§ **CONSIGNES À SUIVRE**:
Prolongez l'extrait du rapport de commission sur les titres transférables électroniques et les assemblées générales des sociétés, en reprenant après sa dernière phrase.

§ **PASSAGE FOURNI**:
Toutefois, un décret en Conseil d'État pourra apporter des précisions pratiques, sans contrevenir au principe de neutralité technologique posé par la CNUDCI. Enfin, cet article prévoit la possibilité de convertir un titre transférable électronique en format papier et inversement. Cette disposition pourrait s'avérer utile dans l'hypothèse de la non reconnaissance des titres transférables électronique par un pays étranger47(*).

Organisation de l'écosystème après l'adoption en France d'un cadre juridique compatible avec la loi type de la CNUDCI

Source : Rapport Paris Europlace

Lors de son examen à l'Assemblée nationale, le titre II a subi diverses modifications mineures, essentiellement pour corriger des erreurs matérielles ou procéder à des rectifications rédactionnelles.

Soucieuse de renforcer l'attractivité de la France dans le domaine du commerce international, la commission s'est prononcée en faveur de l'adoption du titre II, sous réserve de l'adoption de l'amendement rédactionnel n°  COM-62 de son rapporteur.

La commission a donné un avis favorable à l'adoption des articles 6, 7, 9 sans modification et de l'article 8 ainsi modifié.

Article 10
Modernisation des modes de réunion et de délibération des assemblées générales et autres organes sociaux des sociétés commerciales

L'article 10 permet, en premier lieu, aux associés sociétés civiles, des sociétés en nom collectif (SNC) et des sociétés à responsabilité limitée (SARL) de prendre leurs décisions via des consultations écrites dématérialisées et élargit le champ des décisions prises par consultation écrite.

En second lieu, dans les sociétés anonymes (SA), il généralise la faculté donnée aux conseils d'administration et de surveillance, lorsque les statuts le permettent, d'utiliser les moyens de télécommunication pour l'ensemble de leurs réunions ou délibérations.

En troisième lieu, il prévoit la retransmission, en direct puis en consultation sur Internet, de l'intégralité de l'assemblée générale des actionnaires. En cas de difficulté technique lors de la délibération ou du vote, un actionnaire peut agir en nullité de la délibération dans un délai de trois mois.

Souhaitant donner sa pleine effectivité aux assouplissements proposés par cet article, la commission est revenue sur certains ajouts de l'Assemblée nationale en procédant à plusieurs modifications permettant, d'une part, d'assouplir les possibilités de recours à des consultations écrites dématérialisées et, d'autre part, de simplifier les modalités de tenue de l'assemblée générale des actionnaires des sociétés anonymes en supprimant l'obligation de diffusion et de rediffusion de son intégralité ainsi que la nullité spécifiquement prévue en cas de difficulté technique survenue lors de la diffusion ou de la rediffusion de l'assemblée générale.

La commission propose d'adopter l'article 10 ainsi modifié.

§ **BLOC DE DONNÉES**:
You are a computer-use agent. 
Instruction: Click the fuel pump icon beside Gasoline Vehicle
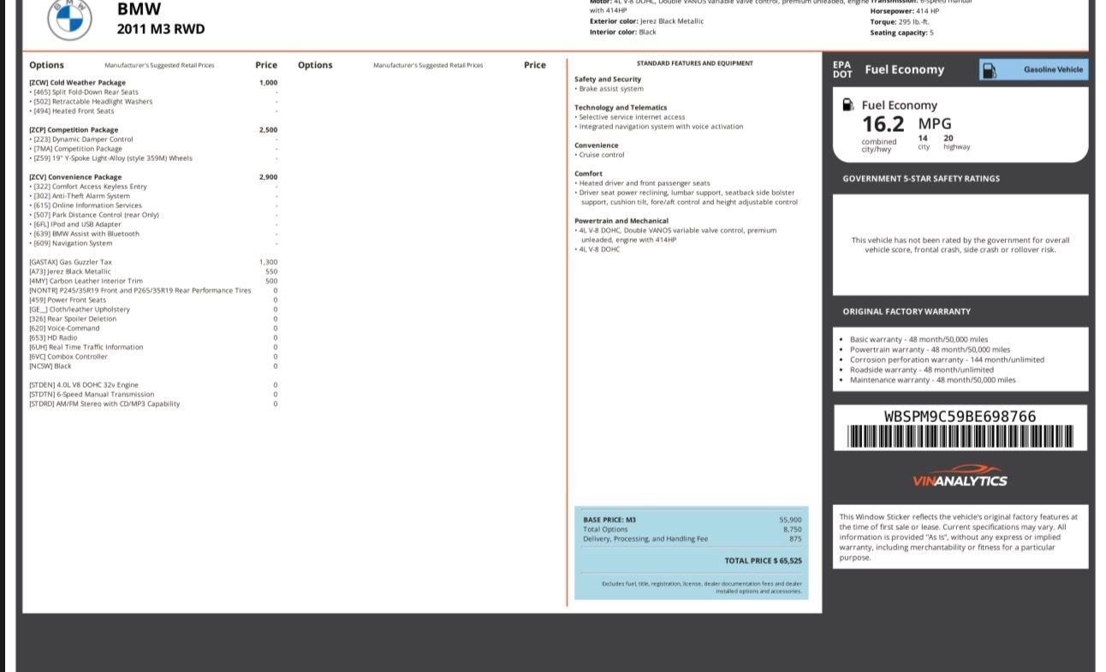click(989, 70)
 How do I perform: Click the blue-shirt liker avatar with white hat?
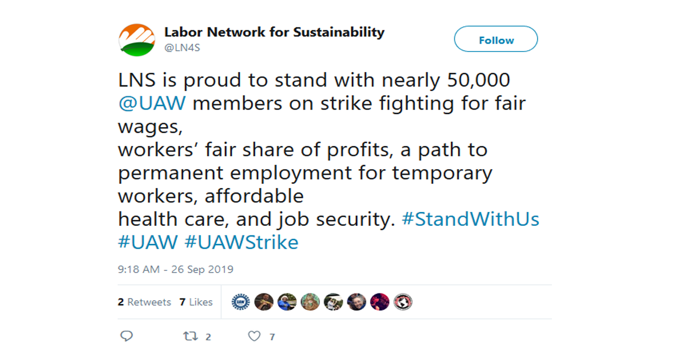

§ **RÉSULTAT DE L'EXERCICE**:
1. L'état du droit

a) Les consultations écrites

(1) Dans les sociétés civiles

Selon l'article 1853 du code civil, les associés des sociétés civiles48(*) prennent leurs décisions lorsqu'ils sont réunis en assemblée. Cependant leurs statuts peuvent prévoir que ces décisions résulteront de consultations écrites. Les décisions ne peuvent donc pas être prises de manière dématérialisée par les associés.

(2) Dans les sociétés en nom collectif (SNC)49(*)

Selon l'article L. 221-6 du code de commerce, au sein des sociétés en nom collectif, les statuts de la société peuvent prévoir que les décisions des gérants sont prises par voie de consultation écrite si la réunion d'une assemblée n'est pas demandée par l'un des associés. Cette consultation écrite ne peut pas être dématérialisée.

(3) Dans les sociétés à responsabilité limitée (SARL)50(*)

L'article L. 223-27 du code de commerce permet aux associés de prendre les décisions par consultation écrite sauf lorsqu'elles concernent l'approbation du rapport de gestion de l'inventaire et des comptes annuels établis par les gérants51(*). Cette consultation écrite ne peut pas être dématérialisée.

(4) Dans les sociétés anonymes52(*)

Les articles L. 225-37 et L. 225-82 du code de commerce permettent au conseil d'administration, lorsque les statuts de la société le prévoient, de prendre certaines décisions par la voie de la consultation écrite, notamment s'agissant des décisions relevant des attributions propres de ces organes53(*). Cette consultation écrite ne peut pas, en l'état, être dématérialisée.

b) L'assemblée dématérialisée des associés des SARL

L'article L. 223-27 du code de commerce permet aux associés des SARL de participer à l'assemblée par visioconférence ou par des moyens de télécommunication permettant leur identification. Ils sont réputés présents pour le calcul du quorum et de la majorité des associés.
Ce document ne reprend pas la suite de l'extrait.